The test method chosen must follow the stated requirements, however, if this requirement is flexible then the choice may be biased towards safety, cost, speed of the test, and even instrument availability. Below are important factors to consider before making your choice.

Safety Features

The need to heat and ignite potentially flammable liquids in a laboratory is naturally of concern and in many instances, the use of a naked flame is prohibited. ASTM D3828 Small Scale flash point tests reduce the risk by using a small sample of just 2 or 4 ml.

Most test methods now permit the use of an electric ignition source as an alternative to the traditionally used gas flame with some flash point testers providing users with a choice of either Ease of use.

Fire Extinguishing Systems

A fire extinguishing system is now mandatory for all ASTM D93 Pensky-Martens flash point testing apparatus manufactured after 2016. The Seta PM-93 now provides an automatic fire extinguisher system which, separately from temperature sensors used to monitor the sample and control instrument performance, will automatically and immediately activate an integral extinguisher in the event of flame or fire being detected around the test cup.

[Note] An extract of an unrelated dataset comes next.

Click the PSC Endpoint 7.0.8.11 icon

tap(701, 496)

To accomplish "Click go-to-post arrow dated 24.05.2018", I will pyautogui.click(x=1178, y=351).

Additional safety features include PRT checks, safety dip before starting, over-temperature cut-out, gas flame relight, gas shut off, and emergency stop.

Ease of Use

Automated Pensky-Martens flash point testers have been designed to provide rapid testing of samples with minimal operator input. The Seta PM-93 allows unsupervised operation which heats the sample at the temperature rate prescribed in the test method whilst also applying ignition and checking for flash automatically.

Setaflash Small Scale point testers operate using gas or electric ignition and are very easy and reliable to use. The simple flash/no flash test requires minimum analytical experience to achieve a reliable result. Small volumes allow rapid and very safe sample handling and Series 3 models weighing just 3 kg, can be powered by a battery and are easily carried to the sample.